■ **REQUIRED ACTION**:
A word-for-word restatement of the data is what is needed.

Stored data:
BEGIN
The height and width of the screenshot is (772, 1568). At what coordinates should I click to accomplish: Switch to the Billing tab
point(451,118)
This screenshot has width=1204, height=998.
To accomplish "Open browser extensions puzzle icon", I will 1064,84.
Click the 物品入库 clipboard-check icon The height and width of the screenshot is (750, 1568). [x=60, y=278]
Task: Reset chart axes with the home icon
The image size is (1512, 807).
END
■ **EXERCISE OUTPUT**:
The height and width of the screenshot is (772, 1568). At what coordinates should I click to accomplish: Switch to the Billing tab
point(451,118)
This screenshot has width=1204, height=998.
To accomplish "Open browser extensions puzzle icon", I will 1064,84.
Click the 物品入库 clipboard-check icon The height and width of the screenshot is (750, 1568). [x=60, y=278]
Task: Reset chart axes with the home icon
The image size is (1512, 807).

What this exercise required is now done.